A blog I read, Cribbings, had a link to a site called colorquiz.com. I don’t normally do these sorts of things, but after reading her posting, I thought it would be fun. And, as she says in her post, some of it turned out to be “astonishingly accurate.” Here are some of the results from my choices:
“Is sensitive and easily influenced by other’s thoughts and emotions. Looking for friendly, easy-going relationships and jobs that help develop them.”
“Feels empty and isolated from others and wishes to overcome this feeling. Believes life has more to offer him than what he was experienced thus far, and doesn’t want to miss out on anything. He purses all his goals and dreams, fearful that any missed opportunity will cause him to miss out on even more.

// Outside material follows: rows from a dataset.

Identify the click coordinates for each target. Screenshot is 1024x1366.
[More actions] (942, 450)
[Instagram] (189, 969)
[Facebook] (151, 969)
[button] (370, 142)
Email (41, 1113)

Current events leave him feeling forced into compromise in order to avoid being cut off from affection or future cooperation.
Feels trapped in a helpless situation and is desperately seeking relief. He is able to find pleasure and happiness in sexual activity.
Is bothered when his needs and desires are misunderstood and he feels there is no one to turn to or rely on.
“Looking for a loving relationship, which brings happiness and contentment. Brings emotional excitement to the relationship. Helpful and willing to give as much as he takes, and requires the same sort of giving relationship from others. “
Needs to find a stable and peaceful environment which will free him of the worries that are preventing him from achieving the things he wants.
I read those results and thought about my life. About the samplings. It fits. I don’t want to miss out. And I am looking for the loving relationship described above. whew…Maybe when I find that, my sampling will come to an end. Or maybe she’ll be a sampler just like me. Or maybe my sampling is the cause of failed relationships. Maybe I am just a sampler. All I know is I want to find out.